Cependant, cette ambiance positive n’a pas été exempte de tensions, après que certaines personnes présentées comme proches du Maroc auraient tenté de perturber le pavillon algérien en essayant d’attribuer certains éléments du patrimoine exposé à leur pays, alors qu’ils sont d’origine exclusivement algérienne, notamment la blouza oranaise et le caftan. Ces comportements ont provoqué une vive indignation au sein du pavillon, surtout pendant les présentations de costumes traditionnels.

Selon des vidéos circulant sur les réseaux sociaux, les organisateurs algériens ont réagi fermement à ces tentatives après en avoir pris conscience, en expulsant les personnes concernées de l’espace d’exposition. La situation a donné lieu à des tensions et à des échanges verbaux, avant que le calme ne soit rétabli. Les images montrent également certains auteurs de ces perturbations dans des situations embarrassantes après la révélation de leurs agissements, un épisode largement commenté en ligne.

La diffusion de ces vidéos a entraîné une forte mobilisation de la communauté algérienne présente en France, venue en nombre au salon, exprimant son soutien au pavillon national et sa fierté du patrimoine culturel, tout en affirmant sa volonté de défendre cet héritage contre toute tentative de dénaturation ou d’appropriation.

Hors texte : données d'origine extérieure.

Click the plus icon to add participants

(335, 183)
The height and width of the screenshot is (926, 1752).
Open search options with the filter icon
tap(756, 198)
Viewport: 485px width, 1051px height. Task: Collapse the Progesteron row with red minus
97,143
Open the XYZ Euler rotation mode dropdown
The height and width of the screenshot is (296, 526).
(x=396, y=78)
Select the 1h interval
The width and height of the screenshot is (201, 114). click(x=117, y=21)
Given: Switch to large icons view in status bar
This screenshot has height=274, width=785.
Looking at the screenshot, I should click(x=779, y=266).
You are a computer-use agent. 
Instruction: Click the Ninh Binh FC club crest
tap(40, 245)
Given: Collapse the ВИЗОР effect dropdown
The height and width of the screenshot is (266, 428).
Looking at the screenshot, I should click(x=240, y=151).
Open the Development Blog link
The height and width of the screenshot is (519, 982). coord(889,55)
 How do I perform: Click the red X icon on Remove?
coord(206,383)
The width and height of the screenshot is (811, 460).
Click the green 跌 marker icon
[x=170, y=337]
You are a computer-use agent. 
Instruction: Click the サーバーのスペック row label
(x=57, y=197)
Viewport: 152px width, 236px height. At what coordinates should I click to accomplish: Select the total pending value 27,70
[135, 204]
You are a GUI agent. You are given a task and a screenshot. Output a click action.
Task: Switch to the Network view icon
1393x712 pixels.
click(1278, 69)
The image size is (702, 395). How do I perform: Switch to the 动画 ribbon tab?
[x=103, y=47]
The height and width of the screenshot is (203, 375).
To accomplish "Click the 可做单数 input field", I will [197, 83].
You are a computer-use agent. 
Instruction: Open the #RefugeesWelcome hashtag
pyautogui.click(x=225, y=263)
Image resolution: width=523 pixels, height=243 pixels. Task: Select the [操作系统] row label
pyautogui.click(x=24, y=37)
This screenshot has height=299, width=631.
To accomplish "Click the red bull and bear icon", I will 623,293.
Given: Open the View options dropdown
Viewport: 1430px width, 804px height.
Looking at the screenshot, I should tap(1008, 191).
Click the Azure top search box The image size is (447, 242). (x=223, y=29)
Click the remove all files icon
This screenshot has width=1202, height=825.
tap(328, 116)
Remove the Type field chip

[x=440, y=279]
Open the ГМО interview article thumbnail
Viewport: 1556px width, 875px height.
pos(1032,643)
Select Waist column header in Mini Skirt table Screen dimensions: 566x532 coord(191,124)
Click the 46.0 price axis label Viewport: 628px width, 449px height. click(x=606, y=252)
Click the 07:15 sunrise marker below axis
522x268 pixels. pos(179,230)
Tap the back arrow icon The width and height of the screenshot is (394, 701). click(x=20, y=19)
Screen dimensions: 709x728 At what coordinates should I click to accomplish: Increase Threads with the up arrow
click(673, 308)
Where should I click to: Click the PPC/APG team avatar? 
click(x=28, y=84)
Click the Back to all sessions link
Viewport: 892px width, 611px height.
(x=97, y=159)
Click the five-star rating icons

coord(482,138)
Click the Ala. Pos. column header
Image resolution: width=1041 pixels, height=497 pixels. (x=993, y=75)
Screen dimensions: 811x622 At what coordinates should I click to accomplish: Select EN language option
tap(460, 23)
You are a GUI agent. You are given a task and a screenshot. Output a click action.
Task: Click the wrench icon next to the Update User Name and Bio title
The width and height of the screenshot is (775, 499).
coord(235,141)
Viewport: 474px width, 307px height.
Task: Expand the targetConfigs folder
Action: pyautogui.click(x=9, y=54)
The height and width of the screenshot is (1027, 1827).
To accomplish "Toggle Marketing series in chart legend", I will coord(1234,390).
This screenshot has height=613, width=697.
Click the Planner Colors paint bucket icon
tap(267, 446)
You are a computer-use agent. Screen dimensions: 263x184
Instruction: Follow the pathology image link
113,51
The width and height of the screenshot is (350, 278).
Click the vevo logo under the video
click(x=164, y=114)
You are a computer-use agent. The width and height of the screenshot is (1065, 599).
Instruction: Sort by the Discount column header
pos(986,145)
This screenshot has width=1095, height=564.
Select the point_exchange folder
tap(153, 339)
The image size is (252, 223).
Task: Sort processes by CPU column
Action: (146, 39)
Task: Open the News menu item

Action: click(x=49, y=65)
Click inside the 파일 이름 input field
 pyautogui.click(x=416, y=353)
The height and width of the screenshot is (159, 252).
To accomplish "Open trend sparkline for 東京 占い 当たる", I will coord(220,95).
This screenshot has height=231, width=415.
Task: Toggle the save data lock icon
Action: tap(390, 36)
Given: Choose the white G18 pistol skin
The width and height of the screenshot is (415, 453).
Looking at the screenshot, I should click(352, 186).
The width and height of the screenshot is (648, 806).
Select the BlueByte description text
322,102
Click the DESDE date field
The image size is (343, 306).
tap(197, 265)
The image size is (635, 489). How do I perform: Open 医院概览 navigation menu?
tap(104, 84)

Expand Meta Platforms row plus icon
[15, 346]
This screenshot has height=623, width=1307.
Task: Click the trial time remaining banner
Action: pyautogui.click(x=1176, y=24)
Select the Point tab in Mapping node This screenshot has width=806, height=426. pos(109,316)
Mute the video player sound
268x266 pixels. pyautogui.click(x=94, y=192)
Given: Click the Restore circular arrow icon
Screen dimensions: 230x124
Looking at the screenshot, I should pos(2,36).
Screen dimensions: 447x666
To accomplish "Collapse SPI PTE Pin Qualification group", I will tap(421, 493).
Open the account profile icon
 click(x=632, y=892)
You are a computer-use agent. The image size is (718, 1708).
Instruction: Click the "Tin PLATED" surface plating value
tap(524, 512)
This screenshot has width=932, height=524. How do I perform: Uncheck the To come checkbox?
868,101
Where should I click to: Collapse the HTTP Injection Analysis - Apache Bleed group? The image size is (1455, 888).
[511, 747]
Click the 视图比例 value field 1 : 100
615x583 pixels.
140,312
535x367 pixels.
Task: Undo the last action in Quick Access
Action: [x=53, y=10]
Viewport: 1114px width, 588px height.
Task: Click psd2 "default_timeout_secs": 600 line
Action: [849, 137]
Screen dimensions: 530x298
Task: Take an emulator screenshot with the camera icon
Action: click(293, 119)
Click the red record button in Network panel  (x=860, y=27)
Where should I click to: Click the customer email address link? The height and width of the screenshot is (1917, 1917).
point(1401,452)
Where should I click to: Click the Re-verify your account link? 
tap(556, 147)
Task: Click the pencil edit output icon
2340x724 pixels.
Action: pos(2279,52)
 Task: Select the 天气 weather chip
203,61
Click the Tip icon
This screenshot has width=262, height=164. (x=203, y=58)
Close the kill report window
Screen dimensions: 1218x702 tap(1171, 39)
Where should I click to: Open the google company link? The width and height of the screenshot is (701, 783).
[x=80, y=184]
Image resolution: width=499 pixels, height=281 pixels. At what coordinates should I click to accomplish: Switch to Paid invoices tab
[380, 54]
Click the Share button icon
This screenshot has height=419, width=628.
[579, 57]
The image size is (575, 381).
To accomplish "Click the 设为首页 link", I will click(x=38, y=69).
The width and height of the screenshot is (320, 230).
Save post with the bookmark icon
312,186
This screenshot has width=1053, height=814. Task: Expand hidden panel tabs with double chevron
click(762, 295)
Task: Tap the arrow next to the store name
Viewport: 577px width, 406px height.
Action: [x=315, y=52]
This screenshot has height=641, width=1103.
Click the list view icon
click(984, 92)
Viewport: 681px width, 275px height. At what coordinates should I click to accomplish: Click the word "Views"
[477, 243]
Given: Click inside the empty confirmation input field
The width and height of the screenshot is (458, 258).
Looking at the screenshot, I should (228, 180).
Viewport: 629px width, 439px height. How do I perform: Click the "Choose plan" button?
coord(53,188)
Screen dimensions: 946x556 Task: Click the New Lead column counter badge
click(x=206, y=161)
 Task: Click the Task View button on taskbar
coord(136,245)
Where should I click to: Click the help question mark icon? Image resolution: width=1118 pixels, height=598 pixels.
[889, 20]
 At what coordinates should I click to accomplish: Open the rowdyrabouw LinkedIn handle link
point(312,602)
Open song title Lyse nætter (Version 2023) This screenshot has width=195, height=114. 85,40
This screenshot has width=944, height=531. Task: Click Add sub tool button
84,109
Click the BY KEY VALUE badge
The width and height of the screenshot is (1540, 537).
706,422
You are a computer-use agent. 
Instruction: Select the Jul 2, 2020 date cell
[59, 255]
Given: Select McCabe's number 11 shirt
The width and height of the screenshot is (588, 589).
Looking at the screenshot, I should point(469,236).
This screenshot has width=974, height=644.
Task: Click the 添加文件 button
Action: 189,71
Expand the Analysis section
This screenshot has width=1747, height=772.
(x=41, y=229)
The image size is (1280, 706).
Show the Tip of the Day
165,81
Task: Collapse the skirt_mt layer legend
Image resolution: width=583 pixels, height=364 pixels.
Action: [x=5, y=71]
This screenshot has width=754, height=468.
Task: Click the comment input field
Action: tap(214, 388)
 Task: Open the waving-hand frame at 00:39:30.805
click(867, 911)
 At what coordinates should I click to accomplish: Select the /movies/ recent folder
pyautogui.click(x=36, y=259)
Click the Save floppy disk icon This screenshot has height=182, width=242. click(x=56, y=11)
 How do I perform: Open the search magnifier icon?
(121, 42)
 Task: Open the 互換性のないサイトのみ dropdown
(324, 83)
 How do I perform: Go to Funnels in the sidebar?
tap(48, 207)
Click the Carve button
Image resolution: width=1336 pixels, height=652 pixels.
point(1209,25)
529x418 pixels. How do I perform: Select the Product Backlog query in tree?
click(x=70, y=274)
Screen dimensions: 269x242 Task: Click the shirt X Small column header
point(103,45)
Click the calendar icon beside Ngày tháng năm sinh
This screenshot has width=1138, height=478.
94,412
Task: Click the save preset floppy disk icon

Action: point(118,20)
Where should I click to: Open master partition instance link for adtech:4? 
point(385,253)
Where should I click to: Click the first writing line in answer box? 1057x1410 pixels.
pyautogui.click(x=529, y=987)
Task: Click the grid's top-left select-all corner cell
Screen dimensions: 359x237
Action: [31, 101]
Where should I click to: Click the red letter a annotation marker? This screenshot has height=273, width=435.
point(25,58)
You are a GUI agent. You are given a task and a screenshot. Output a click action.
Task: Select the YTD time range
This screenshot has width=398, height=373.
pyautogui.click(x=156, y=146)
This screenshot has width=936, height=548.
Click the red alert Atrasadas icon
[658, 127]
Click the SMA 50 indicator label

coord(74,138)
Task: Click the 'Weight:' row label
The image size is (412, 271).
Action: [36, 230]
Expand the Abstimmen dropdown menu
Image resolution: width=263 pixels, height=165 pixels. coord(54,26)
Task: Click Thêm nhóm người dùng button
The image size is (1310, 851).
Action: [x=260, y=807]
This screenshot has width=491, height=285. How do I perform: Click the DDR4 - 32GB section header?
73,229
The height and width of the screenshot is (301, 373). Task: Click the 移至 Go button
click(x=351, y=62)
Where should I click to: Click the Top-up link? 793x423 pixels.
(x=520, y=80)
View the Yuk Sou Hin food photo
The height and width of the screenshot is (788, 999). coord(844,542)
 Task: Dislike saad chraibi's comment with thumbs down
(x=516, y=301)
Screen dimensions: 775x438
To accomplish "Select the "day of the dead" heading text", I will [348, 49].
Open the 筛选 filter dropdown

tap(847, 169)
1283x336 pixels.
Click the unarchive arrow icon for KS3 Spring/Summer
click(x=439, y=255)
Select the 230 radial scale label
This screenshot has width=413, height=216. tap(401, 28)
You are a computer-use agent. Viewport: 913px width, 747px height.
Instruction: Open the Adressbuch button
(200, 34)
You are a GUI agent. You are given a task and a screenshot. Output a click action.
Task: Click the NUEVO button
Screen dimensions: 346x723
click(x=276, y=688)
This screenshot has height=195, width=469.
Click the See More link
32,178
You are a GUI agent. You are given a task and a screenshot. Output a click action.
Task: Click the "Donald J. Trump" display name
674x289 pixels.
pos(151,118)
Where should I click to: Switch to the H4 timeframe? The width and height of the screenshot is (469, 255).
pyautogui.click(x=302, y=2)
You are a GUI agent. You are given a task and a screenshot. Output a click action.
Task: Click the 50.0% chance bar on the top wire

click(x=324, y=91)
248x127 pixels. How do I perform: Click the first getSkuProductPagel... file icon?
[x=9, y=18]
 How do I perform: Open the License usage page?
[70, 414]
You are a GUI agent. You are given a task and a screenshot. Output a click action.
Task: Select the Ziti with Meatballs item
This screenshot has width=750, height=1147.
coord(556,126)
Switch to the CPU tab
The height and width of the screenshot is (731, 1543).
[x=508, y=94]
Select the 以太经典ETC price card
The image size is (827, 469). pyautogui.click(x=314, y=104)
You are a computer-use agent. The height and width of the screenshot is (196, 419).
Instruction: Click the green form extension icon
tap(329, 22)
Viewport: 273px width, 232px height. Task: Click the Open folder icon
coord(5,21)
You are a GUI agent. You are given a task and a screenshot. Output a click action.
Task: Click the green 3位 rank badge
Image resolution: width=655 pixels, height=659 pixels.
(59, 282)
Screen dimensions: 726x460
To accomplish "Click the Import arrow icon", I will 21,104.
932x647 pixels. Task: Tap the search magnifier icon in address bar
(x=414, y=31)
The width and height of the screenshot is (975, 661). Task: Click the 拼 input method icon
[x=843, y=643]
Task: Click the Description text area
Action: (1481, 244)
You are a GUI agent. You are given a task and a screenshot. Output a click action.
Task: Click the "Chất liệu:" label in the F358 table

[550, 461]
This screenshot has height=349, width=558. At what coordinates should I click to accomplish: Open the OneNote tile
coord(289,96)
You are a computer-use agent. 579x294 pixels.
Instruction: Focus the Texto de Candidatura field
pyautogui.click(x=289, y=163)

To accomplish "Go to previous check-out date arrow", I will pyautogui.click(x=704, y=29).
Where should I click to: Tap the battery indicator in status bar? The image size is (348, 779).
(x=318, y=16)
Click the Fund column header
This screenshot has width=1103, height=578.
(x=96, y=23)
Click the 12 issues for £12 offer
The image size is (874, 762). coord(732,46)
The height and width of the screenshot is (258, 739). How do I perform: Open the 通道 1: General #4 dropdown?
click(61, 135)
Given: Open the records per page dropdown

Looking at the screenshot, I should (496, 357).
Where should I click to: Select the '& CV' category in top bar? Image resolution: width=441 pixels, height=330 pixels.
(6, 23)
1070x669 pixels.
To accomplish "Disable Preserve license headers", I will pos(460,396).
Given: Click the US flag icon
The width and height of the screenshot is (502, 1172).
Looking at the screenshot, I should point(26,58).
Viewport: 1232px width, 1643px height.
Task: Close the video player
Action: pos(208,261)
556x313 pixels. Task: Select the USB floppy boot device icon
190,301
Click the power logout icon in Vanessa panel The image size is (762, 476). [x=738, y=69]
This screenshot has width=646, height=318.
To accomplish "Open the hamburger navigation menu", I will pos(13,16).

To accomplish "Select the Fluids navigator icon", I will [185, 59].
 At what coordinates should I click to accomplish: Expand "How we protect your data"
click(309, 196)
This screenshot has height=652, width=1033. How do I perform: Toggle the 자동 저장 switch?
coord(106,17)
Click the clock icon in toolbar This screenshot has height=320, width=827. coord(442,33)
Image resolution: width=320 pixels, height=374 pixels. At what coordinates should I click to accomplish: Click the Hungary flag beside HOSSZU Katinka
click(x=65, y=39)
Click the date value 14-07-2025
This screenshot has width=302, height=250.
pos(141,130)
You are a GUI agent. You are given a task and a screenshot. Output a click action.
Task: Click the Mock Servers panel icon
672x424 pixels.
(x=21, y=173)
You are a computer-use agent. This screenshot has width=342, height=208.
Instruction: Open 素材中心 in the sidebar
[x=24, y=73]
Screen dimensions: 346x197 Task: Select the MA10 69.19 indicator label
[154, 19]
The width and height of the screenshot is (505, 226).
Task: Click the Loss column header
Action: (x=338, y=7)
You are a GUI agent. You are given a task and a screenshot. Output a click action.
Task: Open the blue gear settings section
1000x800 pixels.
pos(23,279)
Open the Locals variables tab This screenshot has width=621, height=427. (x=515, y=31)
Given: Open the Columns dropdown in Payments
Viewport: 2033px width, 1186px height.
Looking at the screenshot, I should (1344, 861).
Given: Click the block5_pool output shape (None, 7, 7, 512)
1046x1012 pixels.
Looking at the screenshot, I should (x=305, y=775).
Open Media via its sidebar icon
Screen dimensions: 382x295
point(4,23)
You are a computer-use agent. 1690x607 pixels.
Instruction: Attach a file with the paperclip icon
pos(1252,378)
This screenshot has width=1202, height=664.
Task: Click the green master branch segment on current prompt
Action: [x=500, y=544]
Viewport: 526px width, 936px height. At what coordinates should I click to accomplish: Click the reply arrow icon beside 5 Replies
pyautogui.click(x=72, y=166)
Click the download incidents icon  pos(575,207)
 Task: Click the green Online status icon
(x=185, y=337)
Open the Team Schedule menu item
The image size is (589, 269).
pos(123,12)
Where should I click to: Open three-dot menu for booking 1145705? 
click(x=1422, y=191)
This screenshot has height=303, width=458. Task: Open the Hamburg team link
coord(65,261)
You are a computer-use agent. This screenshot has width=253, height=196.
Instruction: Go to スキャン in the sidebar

Ce type de tensions n’est pas inédit dans les manifestations internationales. Des événements similaires rappellent notamment ce qu’a vécu la cheffe algérienne Chahrazed lors d’une précédente participation à une exposition à Paris, où elle avait été confrontée à des critiques après la présentation de plats traditionnels algériens, tels que le « sellou ».

Dans une interview accordée au journal El Khabar, la chef avait expliqué avoir subi une campagne de dénigrement et des pressions ayant conduit à l’annulation de certaines de ses présentations, après des accusations de revendication culturelle. Elle a souligné que cet épisode avait eu des répercussions professionnelles et médiatiques, relançant le débat sur la nécessité de documenter et de protéger la cuisine algérienne.

Elle a insisté sur le fait que la préservation de l’identité des plats algériens passe par la documentation scientifique et la médiatisation, ainsi que par l’éducation du public local avant toute présentation à l’étranger.

Selon plusieurs observateurs, ce qui s’est produit au pavillon algérien à Paris souligne une nouvelle fois l’importance de protéger le patrimoine national contre les tentatives d’appropriation ou de déformation, tout en renforçant les mécanismes institutionnels de documentation et de valorisation afin de préserver ce patrimoine dans son authenticité.